WORKING DATA>

==========

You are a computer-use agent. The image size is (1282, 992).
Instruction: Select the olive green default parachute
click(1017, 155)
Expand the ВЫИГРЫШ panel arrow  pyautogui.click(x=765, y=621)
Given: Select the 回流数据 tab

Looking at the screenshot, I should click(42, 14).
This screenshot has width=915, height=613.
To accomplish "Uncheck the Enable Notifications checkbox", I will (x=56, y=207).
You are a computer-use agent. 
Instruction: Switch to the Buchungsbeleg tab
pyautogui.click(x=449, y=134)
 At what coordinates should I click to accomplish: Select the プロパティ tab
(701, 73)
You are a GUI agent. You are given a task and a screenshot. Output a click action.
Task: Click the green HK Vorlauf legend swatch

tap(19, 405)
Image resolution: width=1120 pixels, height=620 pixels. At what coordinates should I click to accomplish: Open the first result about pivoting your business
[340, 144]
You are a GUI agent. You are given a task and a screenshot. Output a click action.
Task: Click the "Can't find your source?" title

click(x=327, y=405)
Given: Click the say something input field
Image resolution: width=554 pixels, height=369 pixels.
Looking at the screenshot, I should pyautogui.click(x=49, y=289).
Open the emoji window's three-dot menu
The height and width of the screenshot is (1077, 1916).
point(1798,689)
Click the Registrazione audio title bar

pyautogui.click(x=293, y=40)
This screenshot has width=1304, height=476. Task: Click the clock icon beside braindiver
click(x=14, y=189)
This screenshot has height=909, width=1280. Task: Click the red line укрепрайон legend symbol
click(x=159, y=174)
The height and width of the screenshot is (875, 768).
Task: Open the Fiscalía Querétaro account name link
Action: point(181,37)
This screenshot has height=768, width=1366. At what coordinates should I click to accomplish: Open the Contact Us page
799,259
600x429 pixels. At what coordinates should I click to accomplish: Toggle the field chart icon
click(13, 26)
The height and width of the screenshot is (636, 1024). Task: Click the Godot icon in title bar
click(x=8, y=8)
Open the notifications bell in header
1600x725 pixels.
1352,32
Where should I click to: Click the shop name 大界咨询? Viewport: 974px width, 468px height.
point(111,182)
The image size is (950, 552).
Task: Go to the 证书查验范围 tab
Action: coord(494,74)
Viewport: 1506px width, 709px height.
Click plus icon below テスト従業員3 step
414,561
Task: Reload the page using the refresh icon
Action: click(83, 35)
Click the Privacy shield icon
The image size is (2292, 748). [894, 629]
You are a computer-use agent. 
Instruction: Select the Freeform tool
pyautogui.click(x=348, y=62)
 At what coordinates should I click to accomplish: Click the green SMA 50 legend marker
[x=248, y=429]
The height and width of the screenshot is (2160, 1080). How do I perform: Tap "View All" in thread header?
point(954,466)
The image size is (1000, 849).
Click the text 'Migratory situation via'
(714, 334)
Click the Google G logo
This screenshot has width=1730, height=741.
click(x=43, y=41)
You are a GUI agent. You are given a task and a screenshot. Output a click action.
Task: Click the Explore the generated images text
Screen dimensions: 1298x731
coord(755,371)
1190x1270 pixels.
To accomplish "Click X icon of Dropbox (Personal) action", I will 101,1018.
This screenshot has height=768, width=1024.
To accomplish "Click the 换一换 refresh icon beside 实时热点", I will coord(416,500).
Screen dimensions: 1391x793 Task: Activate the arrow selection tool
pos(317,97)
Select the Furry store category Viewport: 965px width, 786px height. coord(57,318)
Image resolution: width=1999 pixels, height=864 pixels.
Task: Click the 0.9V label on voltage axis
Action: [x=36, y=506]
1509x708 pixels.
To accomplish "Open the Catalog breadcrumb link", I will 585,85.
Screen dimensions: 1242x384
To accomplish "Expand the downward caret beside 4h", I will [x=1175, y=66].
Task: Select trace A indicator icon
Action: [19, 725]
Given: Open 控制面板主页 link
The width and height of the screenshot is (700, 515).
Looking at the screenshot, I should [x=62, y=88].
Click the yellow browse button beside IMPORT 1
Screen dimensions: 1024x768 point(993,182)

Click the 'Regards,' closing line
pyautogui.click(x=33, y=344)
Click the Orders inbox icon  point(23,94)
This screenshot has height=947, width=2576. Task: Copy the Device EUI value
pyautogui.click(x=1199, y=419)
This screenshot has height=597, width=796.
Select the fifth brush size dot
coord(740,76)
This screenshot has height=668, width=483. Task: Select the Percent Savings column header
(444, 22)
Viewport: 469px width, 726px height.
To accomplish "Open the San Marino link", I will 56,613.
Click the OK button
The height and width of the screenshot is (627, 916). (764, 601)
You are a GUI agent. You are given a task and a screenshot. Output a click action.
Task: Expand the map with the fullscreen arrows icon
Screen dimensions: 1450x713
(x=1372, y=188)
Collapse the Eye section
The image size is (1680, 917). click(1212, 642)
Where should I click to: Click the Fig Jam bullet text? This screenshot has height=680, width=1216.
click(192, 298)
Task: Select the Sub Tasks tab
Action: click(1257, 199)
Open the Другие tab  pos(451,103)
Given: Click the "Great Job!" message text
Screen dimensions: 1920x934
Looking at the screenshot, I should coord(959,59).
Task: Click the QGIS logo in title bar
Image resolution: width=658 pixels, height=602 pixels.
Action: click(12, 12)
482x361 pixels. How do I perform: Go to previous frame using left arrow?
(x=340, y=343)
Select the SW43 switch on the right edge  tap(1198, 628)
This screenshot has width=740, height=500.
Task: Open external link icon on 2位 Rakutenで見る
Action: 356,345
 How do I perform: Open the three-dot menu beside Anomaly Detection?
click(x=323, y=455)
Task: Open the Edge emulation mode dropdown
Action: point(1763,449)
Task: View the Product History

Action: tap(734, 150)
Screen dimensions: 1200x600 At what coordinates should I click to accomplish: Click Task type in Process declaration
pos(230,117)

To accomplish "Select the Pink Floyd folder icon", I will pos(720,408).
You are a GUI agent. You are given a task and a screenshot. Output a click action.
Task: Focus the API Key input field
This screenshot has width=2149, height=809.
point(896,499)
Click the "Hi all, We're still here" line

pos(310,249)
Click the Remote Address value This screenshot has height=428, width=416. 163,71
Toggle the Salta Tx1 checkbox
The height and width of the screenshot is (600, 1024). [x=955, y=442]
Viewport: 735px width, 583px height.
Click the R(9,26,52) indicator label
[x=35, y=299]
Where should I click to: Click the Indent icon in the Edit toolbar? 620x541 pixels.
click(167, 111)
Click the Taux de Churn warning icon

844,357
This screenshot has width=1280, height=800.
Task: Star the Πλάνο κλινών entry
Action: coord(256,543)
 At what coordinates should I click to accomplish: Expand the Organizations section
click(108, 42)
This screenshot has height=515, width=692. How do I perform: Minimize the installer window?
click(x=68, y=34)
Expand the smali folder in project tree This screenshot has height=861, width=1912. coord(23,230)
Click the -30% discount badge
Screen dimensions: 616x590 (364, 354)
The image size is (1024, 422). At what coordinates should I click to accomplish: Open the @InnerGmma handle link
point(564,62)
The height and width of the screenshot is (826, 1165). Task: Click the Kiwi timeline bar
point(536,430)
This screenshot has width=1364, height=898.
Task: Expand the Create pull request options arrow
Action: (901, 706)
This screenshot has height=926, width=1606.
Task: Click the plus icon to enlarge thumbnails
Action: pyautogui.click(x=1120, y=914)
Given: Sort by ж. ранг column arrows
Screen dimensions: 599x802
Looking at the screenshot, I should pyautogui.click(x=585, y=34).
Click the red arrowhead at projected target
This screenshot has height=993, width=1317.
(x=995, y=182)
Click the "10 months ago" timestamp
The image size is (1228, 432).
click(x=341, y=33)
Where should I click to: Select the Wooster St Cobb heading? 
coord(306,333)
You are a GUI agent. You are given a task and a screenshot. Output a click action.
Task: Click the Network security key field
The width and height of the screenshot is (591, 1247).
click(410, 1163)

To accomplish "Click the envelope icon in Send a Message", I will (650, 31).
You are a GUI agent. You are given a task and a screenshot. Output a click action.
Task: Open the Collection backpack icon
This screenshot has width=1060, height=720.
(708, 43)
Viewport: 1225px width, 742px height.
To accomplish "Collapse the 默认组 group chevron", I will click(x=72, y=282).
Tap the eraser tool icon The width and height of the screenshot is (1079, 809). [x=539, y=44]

==========

ACTIVITY> Out of the preceding entries, pull each line that contains the word "arrows".

REPLY>
Task: Expand the map with the fullscreen arrows icon
Given: Sort by ж. ранг column arrows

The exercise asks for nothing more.